- _THE PROBLEM_
Below are some records. Say how many of their lines include the string "computer", giving only the number.

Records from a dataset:
▶

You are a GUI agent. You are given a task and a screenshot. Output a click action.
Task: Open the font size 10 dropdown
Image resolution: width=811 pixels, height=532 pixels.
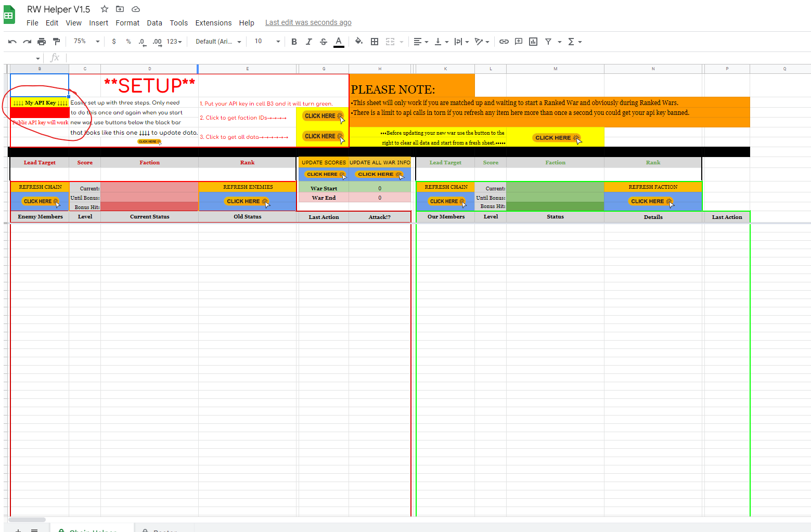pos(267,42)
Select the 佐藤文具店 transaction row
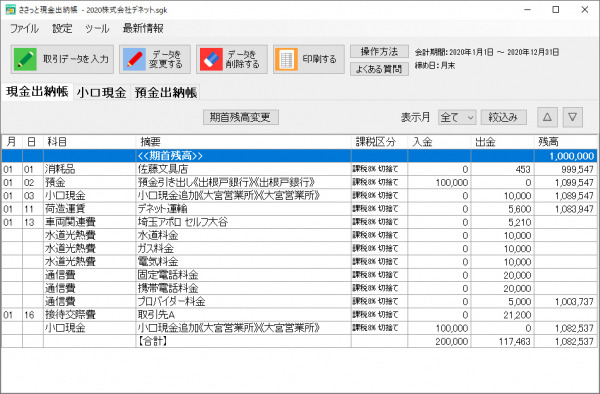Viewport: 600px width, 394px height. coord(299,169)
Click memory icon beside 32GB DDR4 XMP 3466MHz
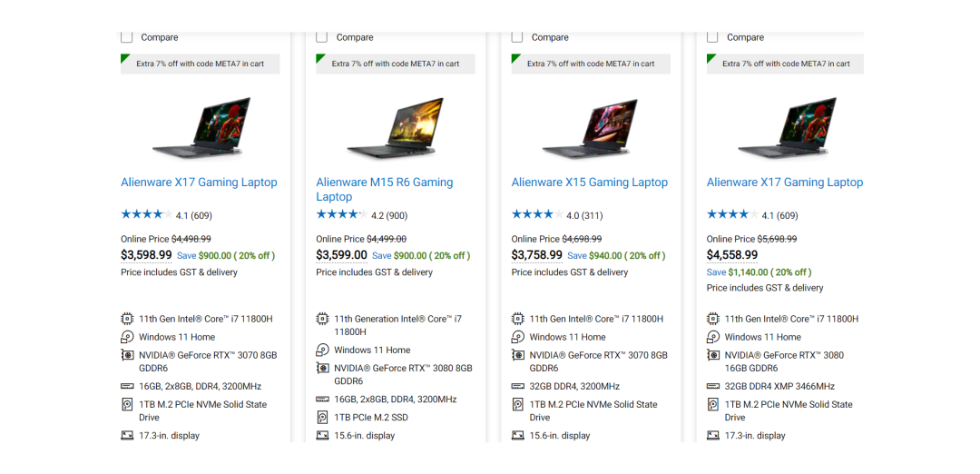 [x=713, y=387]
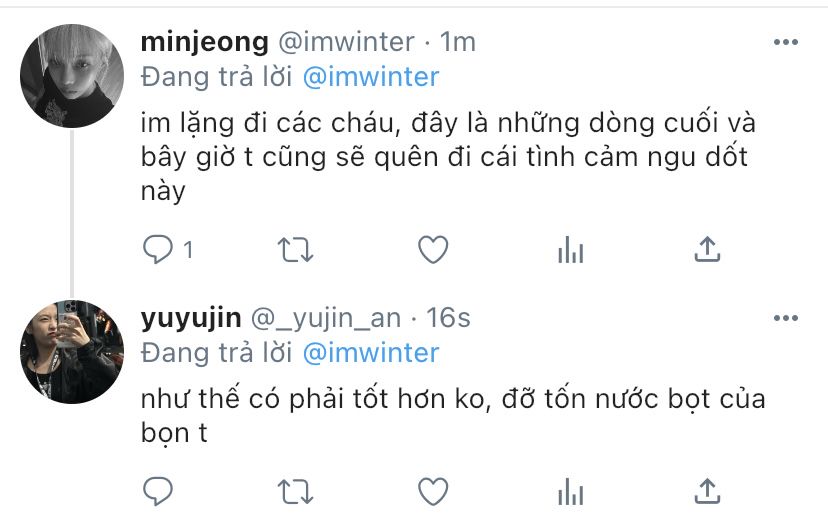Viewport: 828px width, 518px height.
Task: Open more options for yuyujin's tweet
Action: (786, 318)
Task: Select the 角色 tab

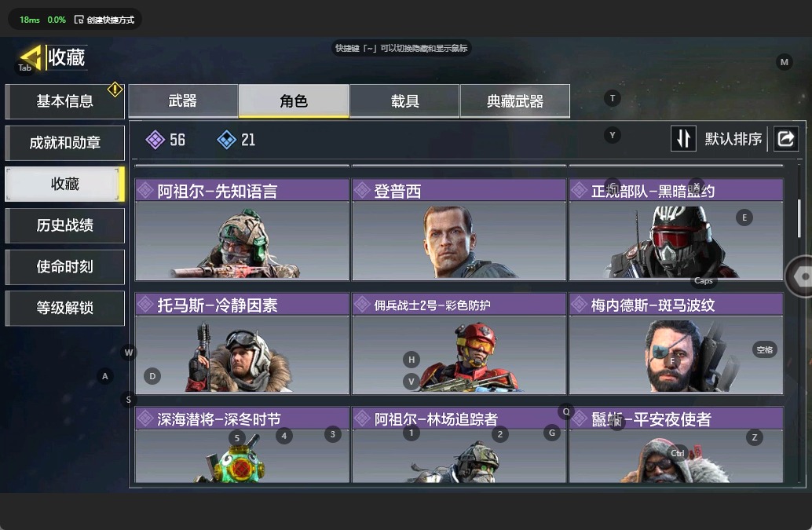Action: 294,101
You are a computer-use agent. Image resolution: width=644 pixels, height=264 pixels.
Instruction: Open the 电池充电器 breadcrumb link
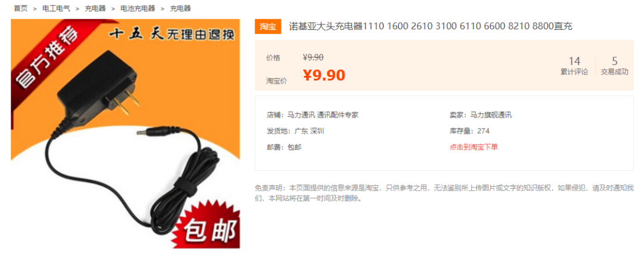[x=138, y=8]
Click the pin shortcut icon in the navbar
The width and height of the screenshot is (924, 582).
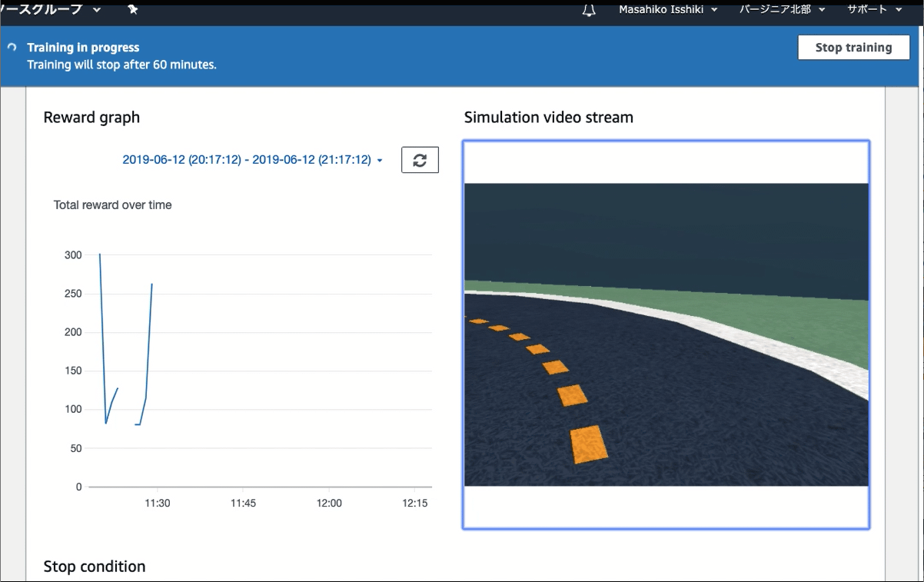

◀
▶

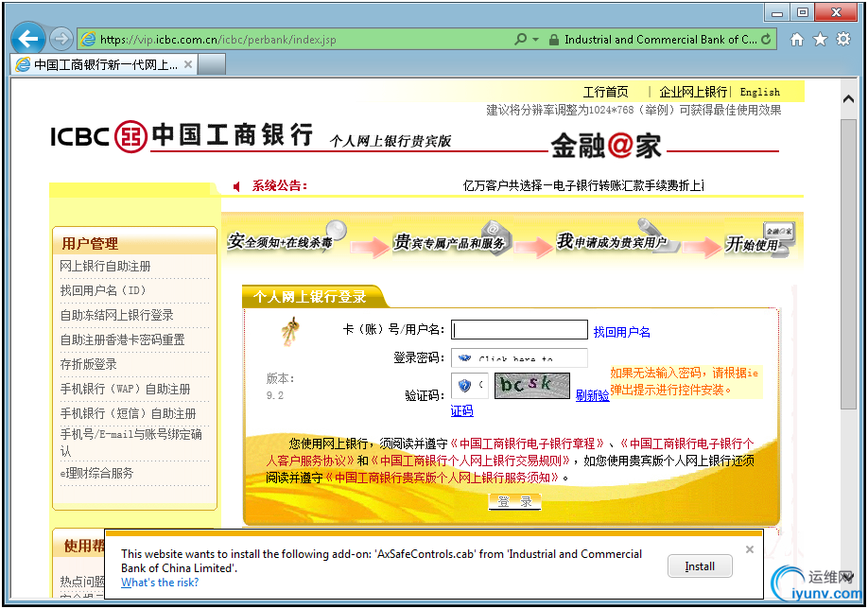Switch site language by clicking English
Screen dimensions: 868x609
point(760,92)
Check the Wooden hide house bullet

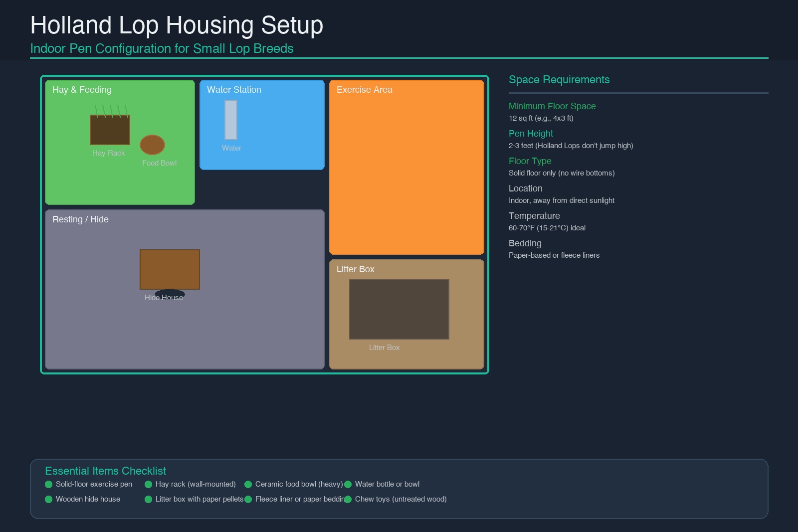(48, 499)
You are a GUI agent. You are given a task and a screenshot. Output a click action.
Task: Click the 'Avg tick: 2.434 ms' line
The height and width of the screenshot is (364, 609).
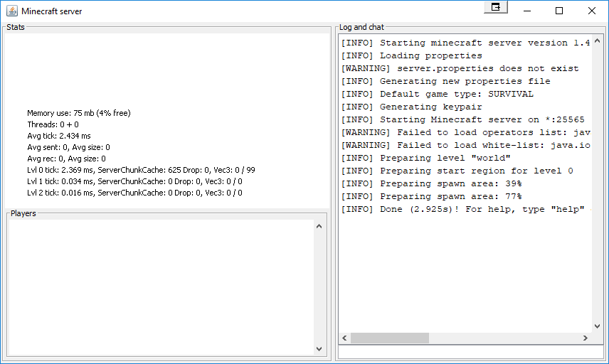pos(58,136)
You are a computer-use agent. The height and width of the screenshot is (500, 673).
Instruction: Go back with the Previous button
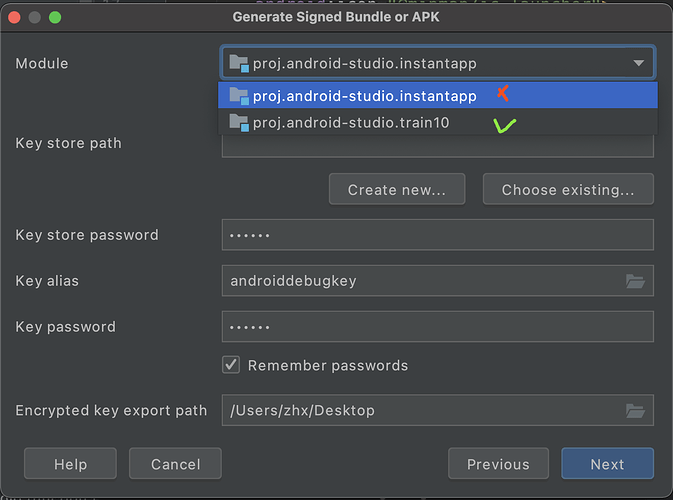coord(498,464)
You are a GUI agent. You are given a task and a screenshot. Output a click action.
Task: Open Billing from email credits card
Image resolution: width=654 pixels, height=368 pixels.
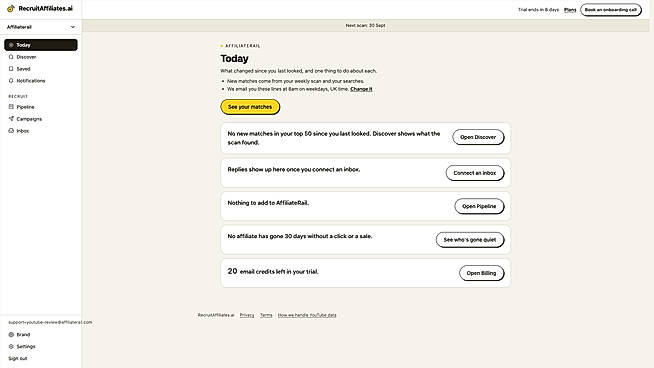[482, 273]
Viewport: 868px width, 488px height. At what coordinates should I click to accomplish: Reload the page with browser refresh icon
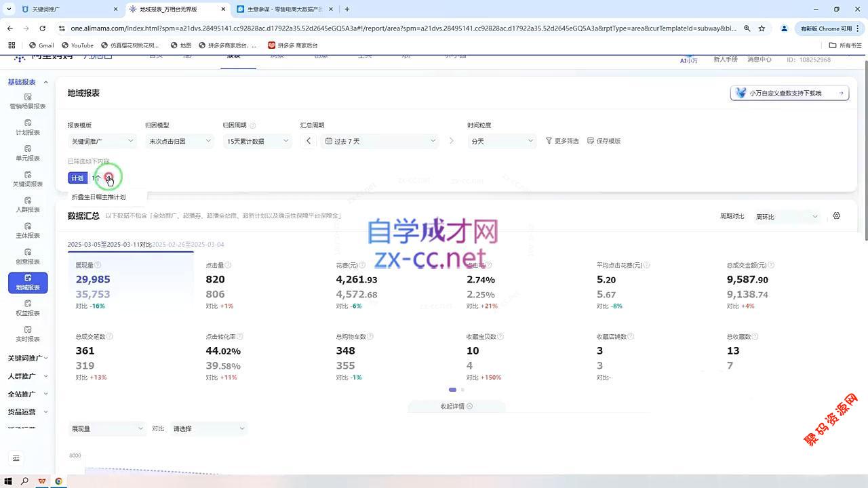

◀

- _WORKED SOLUTION_
2